Tasks to carry out:
A. Check each statement below against the Dryden news roundup and answer yes or no, quoting the exact words of the text that decide it.
(i) The "Green Building Design" workshop will be held at 615 Willow Avenue.
(ii) After the pipe broke, the Dryden Barber Shop moved into the Dryden Hotel.
(iii) Cortland County ranked as the 3rd fastest-growing county in New York State.
B. According to the Dryden news roundup, how large a fine is NYSEG paying?

Study text:
There isn't much specific to Dryden in today's Ithaca Journal, but there is plenty of new that affects Dryden or some part of it.
The Ithaca City School District will be reviewing a report on its special education programs tonight. The article notes some ways in which Ithaca students vary from state and national averages.
I've mentioned green construction in Dryden here a few times (1 2 3), and Cooperative Extension, the Ithaca Green Building Alliance, and Sustainable Tompkins will be having a workshop on "Green Building Design" on Tuesday, January 18th from 7:00pm to 8:30pm at 615 Willow Avenue (map).
At the state level, the Senate decided not to try to overturn Pataki's budget vetoes. I believe, though I'm not sure, that the funds for a TC3 expansion were in there.
On a similar subject, the Journal's editorial hopes the state legislature can do better in 2005 than it did in 2004.
The lead article in this past week's Dryden Courier follows the move of the Dryden Barber Shop from its home in the Dryden Hotel to Stafford Chevrolet after a pipe broke in the Dryden Hotel. Several businesses offered proprietor Sylvia Short's barber shop a temporary home while the Hotel is repaired.
There are also a photo of the Dryden indoor track team and an article about last weekend's Southern Tier Classic meet.
I wasn't sure how seriously to take recent state Assembly reform, but this quote from NYCO gives me some hope:
Publicly pretending to reform is a big first step toward actual reform. So even the most cynical person has to see this as a good day, I think. A reform half finished is a reform that the majority powers that be can't use to their self-serving advantage. The next step is to enable/goad/force minority legislators to take advantage of the confusion.
I especially like that first line - "Publicly pretending to reform is a big first step toward actual reform." I'm feeling hopeful suddenly. We'll see how long it lasts.
There's a lot more worth pondering where that came from.
Today's Ithaca Journal Our Towns section mostly focuses on the other towns that share Wednesday, but the Briefly in Dryden section mentions two upcoming events:
The Monitor includes the headline "Ithaca man charged with Dryden burglary," but it sounds more like violating a protection order and assault.
The Journal continues its reporting on a consultants' review of Ithaca City School District special education programs, and includes an article looking at how the special education program runs.
The airport is contemplating hiring a consultant as it faces the challenge of US Airways' decline.
The Journal lists local tsunami relief efforts.
Looking beyond the Journal, today's New York Times (registration required) reports on an agreement with power plant operators announced by Governor Pataki and Attorney General Spitzer yesterday that will reduce emissions from many upstate coal-burning power plants. The plant nearest Dryden, AES Cayuga in Lansing, isn't mentioned, but former plant operator NYSEG, headquartered in Dryden before the plants were sold, is paying a $700,000 fine.
I was just looking at 'Top 10' lists over at ePodunk (itself based in Trumansburg), and found this list of New York State county growth rates from the 2000 census to 2003. Tompkins is listed as the 3rd fastest-growing county, going from 96,501 to 101,411, a 5.1% increase. Cortland County was 42nd (of 63), growing 0.2%.
That 5.1% growth spurt may explain a bit about increasing housing costs in Tompkins County over that period. (Even in 2000, they were higher than surrounding counties.)
After a year of quiet since the print version stopped appearing, the Dryden Tidbits website has closed. On the bright side, a new site, New York Railroads, showcases the amazing set of railroad information collected by Dryden resident Tom Trencansky, who used to run Dryden Tidbits.

Provided data:
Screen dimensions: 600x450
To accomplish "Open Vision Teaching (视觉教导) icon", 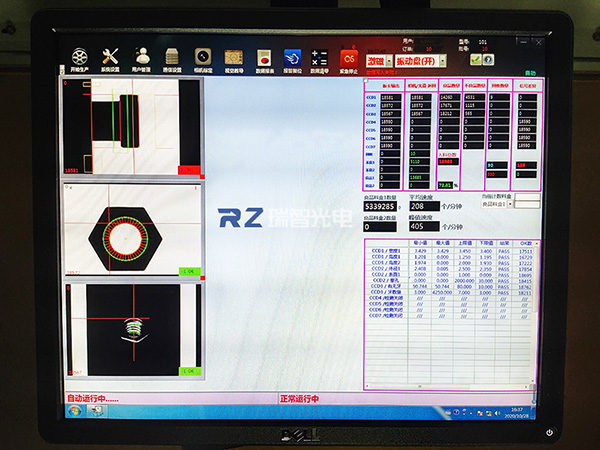I will pyautogui.click(x=234, y=58).
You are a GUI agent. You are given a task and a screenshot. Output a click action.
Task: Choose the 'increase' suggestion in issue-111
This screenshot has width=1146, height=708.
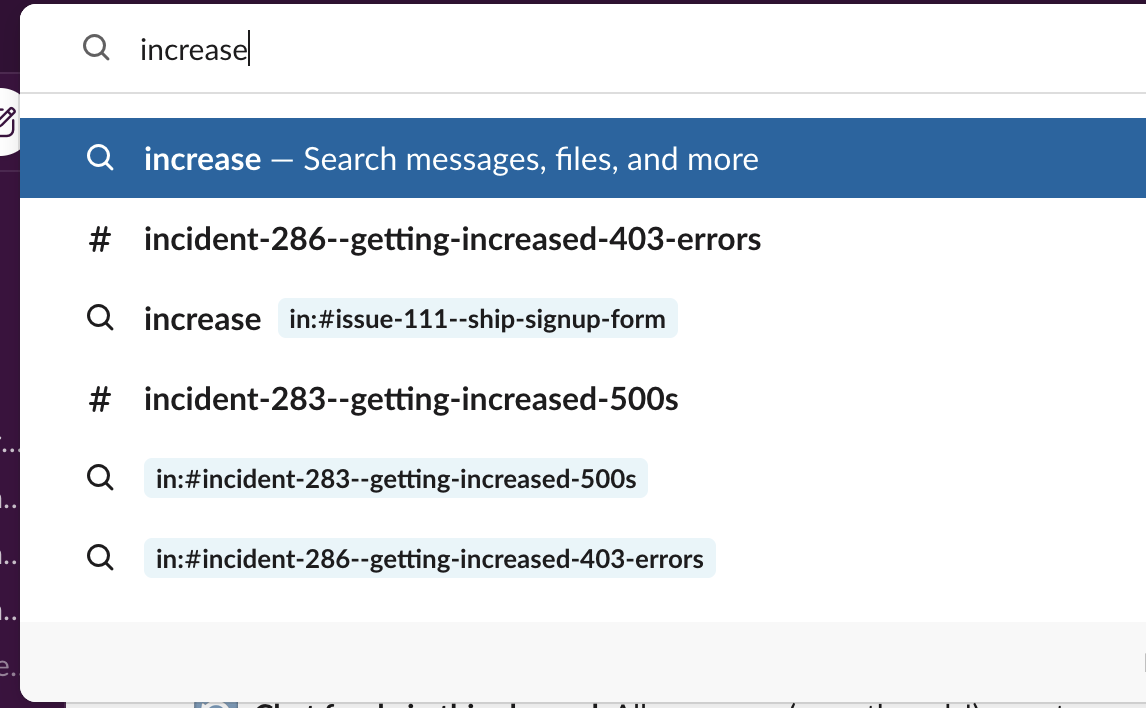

Answers for the exercise:
A.
(i) Yes: "at 615 Willow Avenue (map)"
(ii) No: "the move of the Dryden Barber Shop from its home in the Dryden Hotel to Stafford Chevrolet after a pipe broke in the Dryden Hotel"
(iii) No: "Cortland County was 42nd (of 63), growing 0.2%."

B. NYSEG is paying a $700,000 fine.